Position data for words and items

* * *

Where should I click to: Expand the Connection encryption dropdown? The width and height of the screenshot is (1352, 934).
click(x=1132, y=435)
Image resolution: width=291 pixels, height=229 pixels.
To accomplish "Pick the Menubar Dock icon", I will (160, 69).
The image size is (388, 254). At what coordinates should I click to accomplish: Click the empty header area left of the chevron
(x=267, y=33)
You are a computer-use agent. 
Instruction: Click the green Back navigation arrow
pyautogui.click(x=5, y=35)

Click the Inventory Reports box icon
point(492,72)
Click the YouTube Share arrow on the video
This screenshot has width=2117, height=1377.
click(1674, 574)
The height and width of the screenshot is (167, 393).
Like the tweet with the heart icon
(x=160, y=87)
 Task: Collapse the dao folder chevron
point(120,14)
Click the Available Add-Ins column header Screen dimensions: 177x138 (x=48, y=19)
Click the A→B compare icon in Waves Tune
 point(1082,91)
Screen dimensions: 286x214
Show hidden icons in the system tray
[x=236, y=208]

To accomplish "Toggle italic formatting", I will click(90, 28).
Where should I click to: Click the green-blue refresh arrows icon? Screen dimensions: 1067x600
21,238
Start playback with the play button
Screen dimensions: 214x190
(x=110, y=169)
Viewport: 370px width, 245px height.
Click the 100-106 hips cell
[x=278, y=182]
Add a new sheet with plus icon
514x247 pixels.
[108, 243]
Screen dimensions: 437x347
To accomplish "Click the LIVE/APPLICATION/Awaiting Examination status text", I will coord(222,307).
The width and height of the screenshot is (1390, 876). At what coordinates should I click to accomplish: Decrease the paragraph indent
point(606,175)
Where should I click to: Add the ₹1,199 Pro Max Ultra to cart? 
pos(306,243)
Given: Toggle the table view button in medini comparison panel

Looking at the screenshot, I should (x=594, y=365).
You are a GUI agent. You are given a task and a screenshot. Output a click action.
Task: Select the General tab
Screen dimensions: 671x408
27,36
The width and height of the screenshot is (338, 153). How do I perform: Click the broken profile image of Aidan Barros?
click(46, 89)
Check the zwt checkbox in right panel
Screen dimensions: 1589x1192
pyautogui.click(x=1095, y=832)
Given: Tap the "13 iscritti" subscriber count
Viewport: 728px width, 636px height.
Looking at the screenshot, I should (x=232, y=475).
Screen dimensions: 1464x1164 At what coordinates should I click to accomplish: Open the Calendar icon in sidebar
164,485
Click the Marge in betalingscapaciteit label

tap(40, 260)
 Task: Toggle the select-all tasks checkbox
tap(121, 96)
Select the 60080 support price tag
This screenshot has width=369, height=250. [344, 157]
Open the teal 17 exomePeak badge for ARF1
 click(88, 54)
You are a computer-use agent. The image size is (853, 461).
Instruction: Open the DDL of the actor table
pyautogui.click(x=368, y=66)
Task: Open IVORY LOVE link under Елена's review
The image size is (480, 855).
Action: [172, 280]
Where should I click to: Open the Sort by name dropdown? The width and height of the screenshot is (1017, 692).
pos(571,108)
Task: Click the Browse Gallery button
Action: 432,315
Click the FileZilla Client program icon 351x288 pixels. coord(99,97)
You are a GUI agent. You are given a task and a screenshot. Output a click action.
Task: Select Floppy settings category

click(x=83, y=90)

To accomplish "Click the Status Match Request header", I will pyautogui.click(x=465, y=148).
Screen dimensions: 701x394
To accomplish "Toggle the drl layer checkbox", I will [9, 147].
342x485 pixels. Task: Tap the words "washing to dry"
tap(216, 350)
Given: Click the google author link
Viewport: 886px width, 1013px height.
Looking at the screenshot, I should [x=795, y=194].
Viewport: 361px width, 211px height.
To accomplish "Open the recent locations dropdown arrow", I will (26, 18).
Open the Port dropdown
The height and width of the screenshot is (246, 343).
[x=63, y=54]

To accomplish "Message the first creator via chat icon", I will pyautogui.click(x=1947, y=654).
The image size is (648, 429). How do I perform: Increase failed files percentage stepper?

* * *

• Exercise instructions
Please reproduce every line of the listing above word for word, leaving nothing out.

• Reply
Where should I click to: Expand the Connection encryption dropdown? The width and height of the screenshot is (1352, 934).
click(x=1132, y=435)
Image resolution: width=291 pixels, height=229 pixels.
To accomplish "Pick the Menubar Dock icon", I will (160, 69).
The image size is (388, 254). At what coordinates should I click to accomplish: Click the empty header area left of the chevron
(x=267, y=33)
You are a computer-use agent. 
Instruction: Click the green Back navigation arrow
pyautogui.click(x=5, y=35)

Click the Inventory Reports box icon
point(492,72)
Click the YouTube Share arrow on the video
This screenshot has width=2117, height=1377.
click(1674, 574)
The height and width of the screenshot is (167, 393).
Like the tweet with the heart icon
(x=160, y=87)
 Task: Collapse the dao folder chevron
point(120,14)
Click the Available Add-Ins column header Screen dimensions: 177x138 (x=48, y=19)
Click the A→B compare icon in Waves Tune
 point(1082,91)
Screen dimensions: 286x214
Show hidden icons in the system tray
[x=236, y=208]

To accomplish "Toggle italic formatting", I will click(90, 28).
Where should I click to: Click the green-blue refresh arrows icon? Screen dimensions: 1067x600
21,238
Start playback with the play button
Screen dimensions: 214x190
(x=110, y=169)
Viewport: 370px width, 245px height.
Click the 100-106 hips cell
[x=278, y=182]
Add a new sheet with plus icon
514x247 pixels.
[108, 243]
Screen dimensions: 437x347
To accomplish "Click the LIVE/APPLICATION/Awaiting Examination status text", I will coord(222,307).
The width and height of the screenshot is (1390, 876). At what coordinates should I click to accomplish: Decrease the paragraph indent
point(606,175)
Where should I click to: Add the ₹1,199 Pro Max Ultra to cart? 
pos(306,243)
Given: Toggle the table view button in medini comparison panel

Looking at the screenshot, I should (x=594, y=365).
You are a GUI agent. You are given a task and a screenshot. Output a click action.
Task: Select the General tab
Screen dimensions: 671x408
27,36
The width and height of the screenshot is (338, 153). How do I perform: Click the broken profile image of Aidan Barros?
click(46, 89)
Check the zwt checkbox in right panel
Screen dimensions: 1589x1192
pyautogui.click(x=1095, y=832)
Given: Tap the "13 iscritti" subscriber count
Viewport: 728px width, 636px height.
Looking at the screenshot, I should (x=232, y=475).
Screen dimensions: 1464x1164 At what coordinates should I click to accomplish: Open the Calendar icon in sidebar
164,485
Click the Marge in betalingscapaciteit label

tap(40, 260)
 Task: Toggle the select-all tasks checkbox
tap(121, 96)
Select the 60080 support price tag
This screenshot has width=369, height=250. [344, 157]
Open the teal 17 exomePeak badge for ARF1
 click(88, 54)
You are a computer-use agent. The image size is (853, 461).
Instruction: Open the DDL of the actor table
pyautogui.click(x=368, y=66)
Task: Open IVORY LOVE link under Елена's review
The image size is (480, 855).
Action: [172, 280]
Where should I click to: Open the Sort by name dropdown? The width and height of the screenshot is (1017, 692).
pos(571,108)
Task: Click the Browse Gallery button
Action: 432,315
Click the FileZilla Client program icon 351x288 pixels. coord(99,97)
You are a GUI agent. You are given a task and a screenshot. Output a click action.
Task: Select Floppy settings category

click(x=83, y=90)

To accomplish "Click the Status Match Request header", I will pyautogui.click(x=465, y=148).
Screen dimensions: 701x394
To accomplish "Toggle the drl layer checkbox", I will [9, 147].
342x485 pixels. Task: Tap the words "washing to dry"
tap(216, 350)
Given: Click the google author link
Viewport: 886px width, 1013px height.
Looking at the screenshot, I should [x=795, y=194].
Viewport: 361px width, 211px height.
To accomplish "Open the recent locations dropdown arrow", I will (26, 18).
Open the Port dropdown
The height and width of the screenshot is (246, 343).
[x=63, y=54]

To accomplish "Message the first creator via chat icon", I will pyautogui.click(x=1947, y=654).
The image size is (648, 429). How do I perform: Increase failed files percentage stepper?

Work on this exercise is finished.